First, for non-repair, the court held that the plaintiffs had to establish that the road presented a hazard that posed an unreasonable risk of harm to an ordinary reasonable user of the road. The plaintiffs argued that the area of the pothole was problematic, and that the location of the pothole was also hazardous. The court ultimately determined that the plaintiffs had not led any admissible evidence to establish a condition of non-repair.

Turning to causation, the court held that the only admissible evidence regarding the cause of the accident was Milton’s expert report which concluded that Mr.

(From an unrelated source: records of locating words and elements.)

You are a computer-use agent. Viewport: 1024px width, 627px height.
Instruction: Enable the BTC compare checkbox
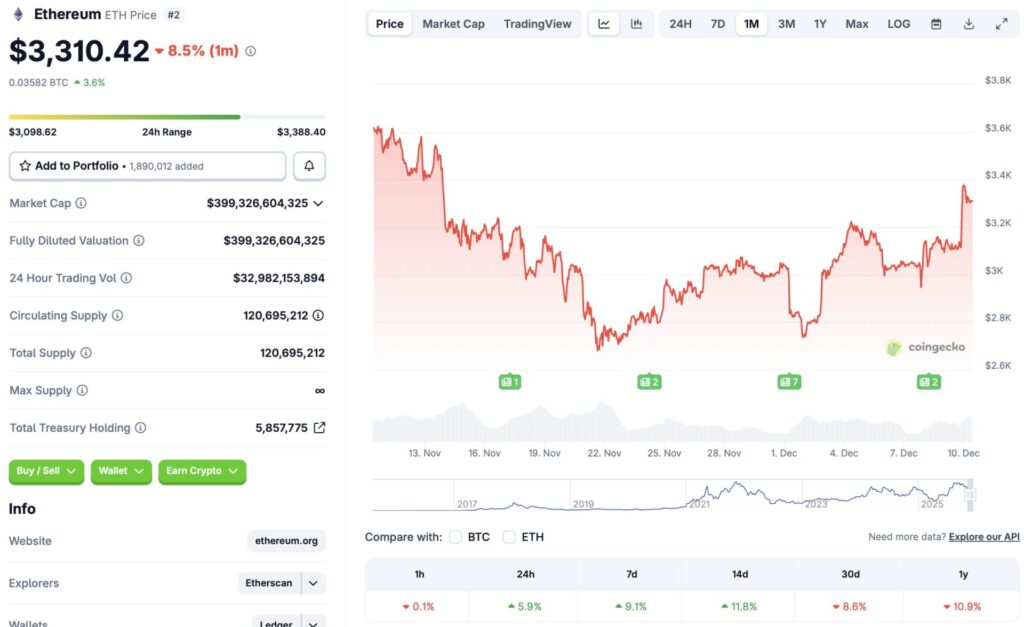455,537
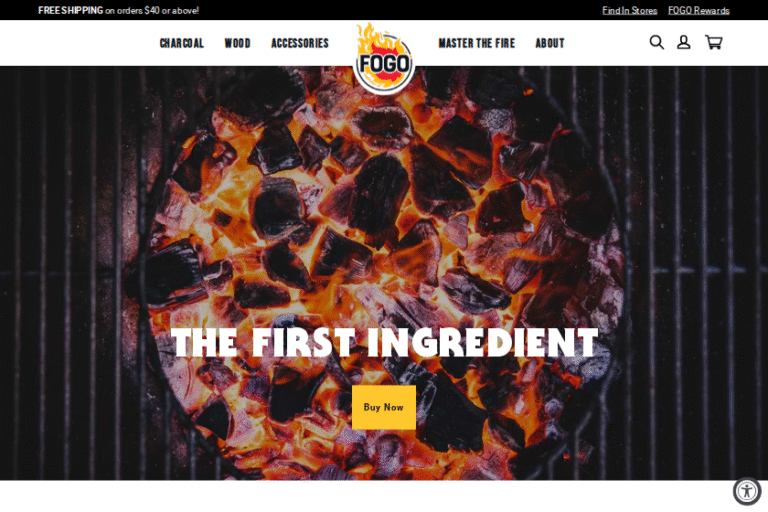The image size is (768, 512).
Task: Visit the FOGO Rewards link
Action: coord(698,10)
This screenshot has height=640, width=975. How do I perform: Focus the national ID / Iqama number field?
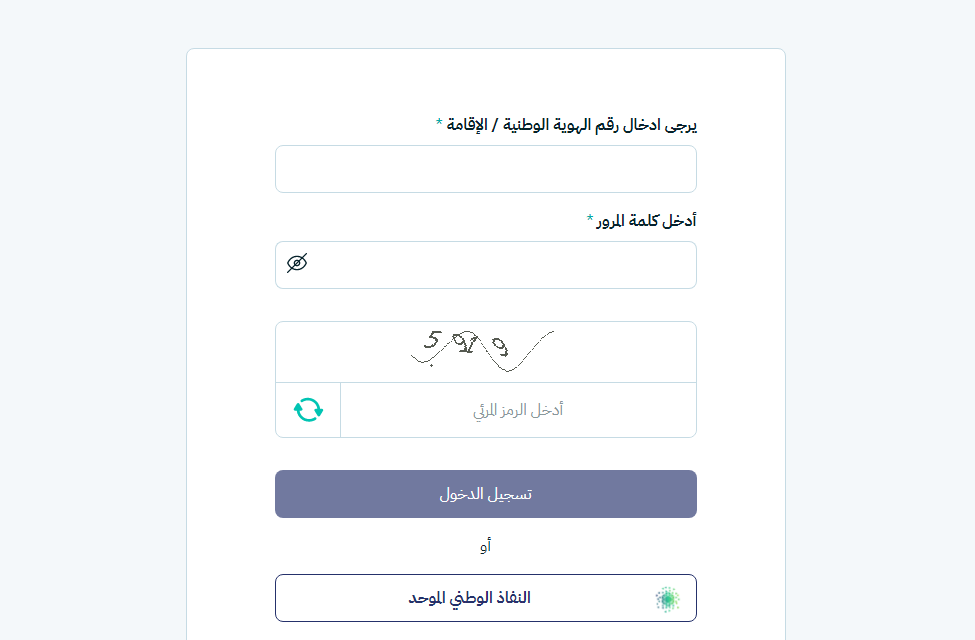[x=485, y=169]
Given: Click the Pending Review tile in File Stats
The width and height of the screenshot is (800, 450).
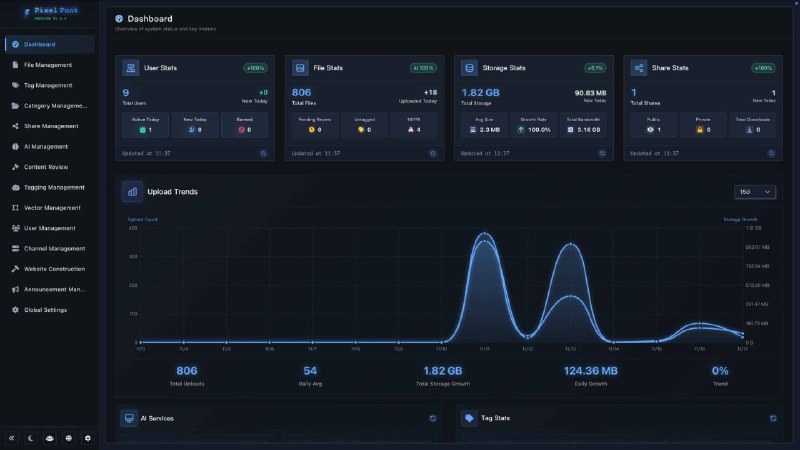Looking at the screenshot, I should coord(314,125).
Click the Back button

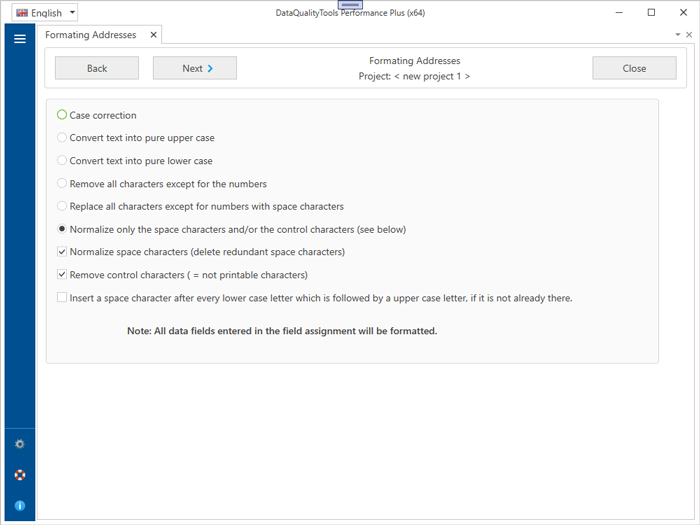tap(97, 68)
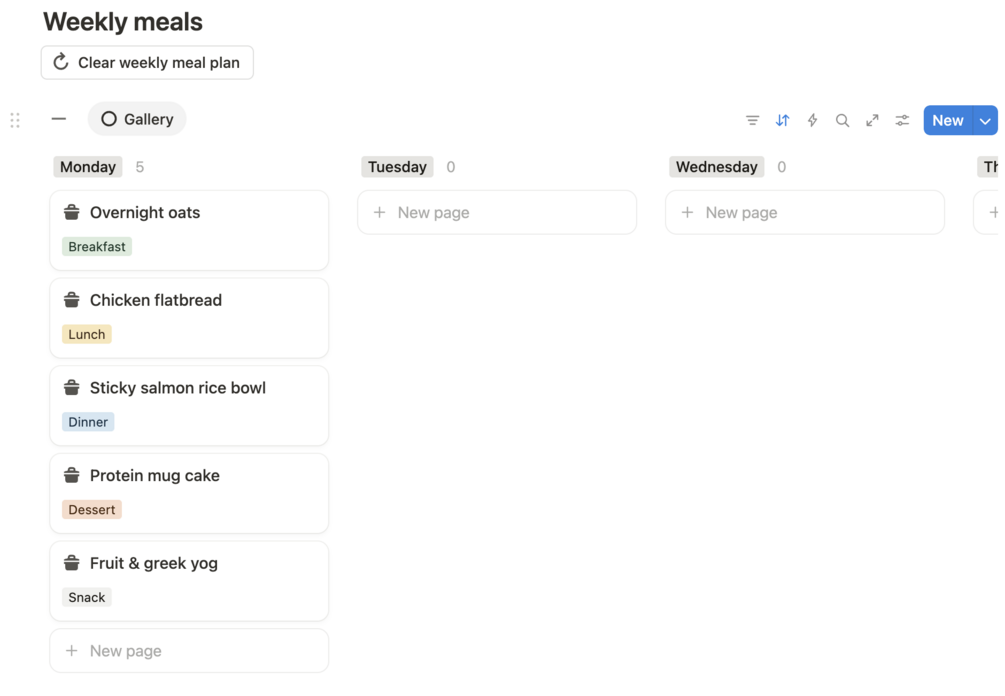
Task: Add a new page under Tuesday
Action: click(497, 212)
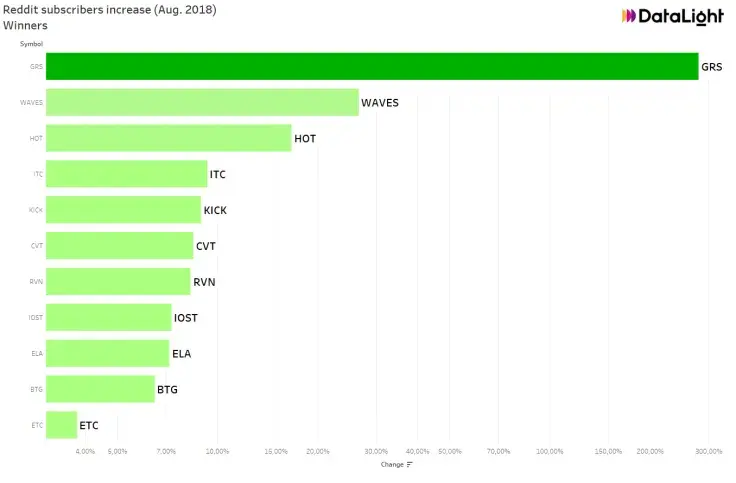Click the RVN bar

pyautogui.click(x=118, y=282)
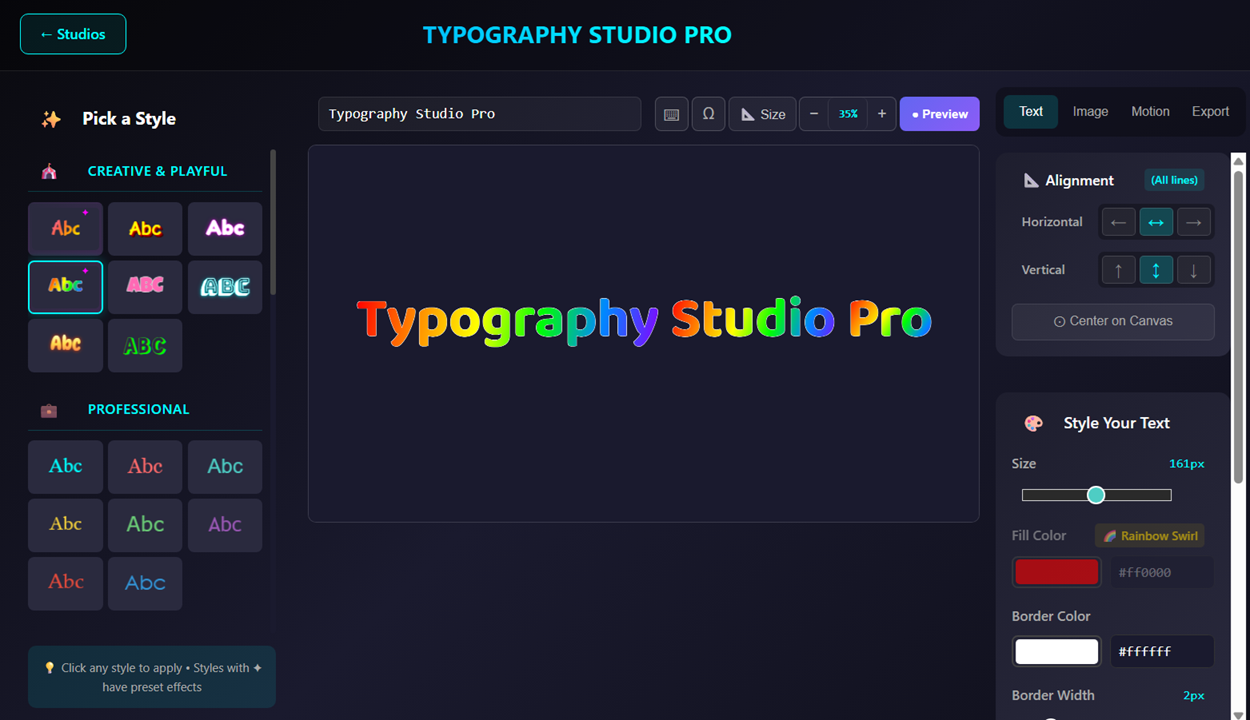Screen dimensions: 1250x720
Task: Align text vertically to the bottom
Action: pos(1193,270)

Fadler was speeding as he left the parking lot and that this alongside his lean angle and handlebar control contributed to his loss of control. The plaintiffs had decided not to cross-examine Milton’s expert on his affidavit and did not take an opportunity to challenge this evidence. The court therefore held that the plaintiffs had failed to establish causation.

Finally, while it was not necessary to do so as the court held the plaintiffs had not proven Milton was liable for the accident, the court considered the applicability of the statutory defences under the Municipal Act. Specifically, the court held that the Minimum Maintenance Standards deemed a pothole on a class 2 road to be in a state of repair if it was less than 8cm deep or if it had a surface area of less than 800cm2. In this case, although the pothole was around 1400cm2 in surface area, exceeding the regulatory standard, it was only 4cm deep and so the court determined that Milton met the minimum standards applicable to the road and pothole.

Key takeaways

  • Motions for summary judgment can be brought in advance of discoveries. The court is entitled to assume that the evidentiary record is complete and can make a determination on that basis.
  • Parties wishing to bring a motion for summary judgment need to put their best foot forward, and those responding must do so as well. What this means will vary depending on the case, but parties may wish to consider advancing expert evidence, and taking advantage of the provisions under the Rules of Civil Procedure that allow for examination of a non-party.
  • Under the Municipal Act statutory defences, the regulatory standard for potholes remains a two-part inquiry, with both a depth and surface area requirement. Potholes that only exceed the depth or surface area requirement, but not both, will be considered to be in a state of repair.